Agency Agreement Vs Distribution Agreement

It may be worthwhile to compare an agency agreement with a distribution agreement. A distribution agreement is one which is signed by the Indian exporter with a distributor abroad. The basic distinction between an agency agreement and a distribution agreement relates to the title of the goods. Under an agency agreement, the agent is responsible only for the procurement of orders. Subsequently, there is a direct contractual relationship between the exporter and the party placing the order. Title of the goods, even when stocked at the agent’s premises, remains with the principal. So does the risk.

Under a distribution agreement, on the other hand, the contractual relationship is only between the principal and the distributor. But there is no subsequent contract between the principal and the ultimate buyers. The distributor purchases the goods from the principal on his own account and, therefore, both risk and title to the goods pass on to the distributor.

Similarly, credit risks are to be borne by the principal in the case of an agency agreement, unless del credere terms are involved, while in the case of distribution agreement credit risks will be borne by the distributor. Further, on the case of an agent, the principal may be subject to third party liability because of any action on the part of the agent taken during the course of business. However, when a distributor is appointed such third party liability does not go back to the principal.

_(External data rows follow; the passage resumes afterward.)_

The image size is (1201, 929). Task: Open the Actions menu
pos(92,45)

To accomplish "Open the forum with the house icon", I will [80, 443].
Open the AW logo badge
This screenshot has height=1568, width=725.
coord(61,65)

Liabilities on account of product warranties, of course will remain with the principal even when a distribution agreement has been concluded.

It is, therefore clear that the extent of legal liabilities under an agency agreement tends to be higher than under a distribution agreement. But this has to be viewed against the relative disadvantages in terms of marketing factors, which are implicit in a distribution agreement. When a distributor is appointed, he operates as an independent organization buying and selling on his account. Therefore the control of the principal on the distributor cannot be foolproof. Under an agency agreement, on the other hand, the agent is always under the direct control of the principal and therefore the latter can effectively manage the marketing operations in the way, he likes. Moreover, it is more difficult to get a distributor than a good agent.

Laws relating to products:

Trade Marks: Trade Marks are words or designs or combination of these. The words may be manufactured words, i.e. words which do not exist in any language but have been invented specifically for the purpose of trade mark, viz., XEROX or KODAK. Trade marks are expected to perform many marketing functions. Some of these are:

1. to enhance or create distinctiveness;
2. to help identifying the product;
3. to lead to easier recognition of the product;
4. to symbolize the quality of the product and
5. to simulate the desire to buy

Protection of Trade Marks:

A manufacturer can apply for registration of his trade mark to the registering authority of the country where he is exporting or wants to export. Certain names cannot be registered. Names, surnames, geographical place names, descriptive words or numerals are generally not allowed to be registered. Before registering a trade mark, the registering authority will conduct a check whether this or a similar trade mark has already been registered. If no evidence of such a trade mark is found, the trade mark being applied for will be published in the official journal of the registering authority. Anybody can raise objections to the granting of registration within a specified period after the publication. If the ground for objections, if any is found to be not in order, the registration is given. This is more or less the practice followed in most countries though there are minor variations. An exporter has to assign the task of trade marks registration to attorney firms which are specialized in such matters.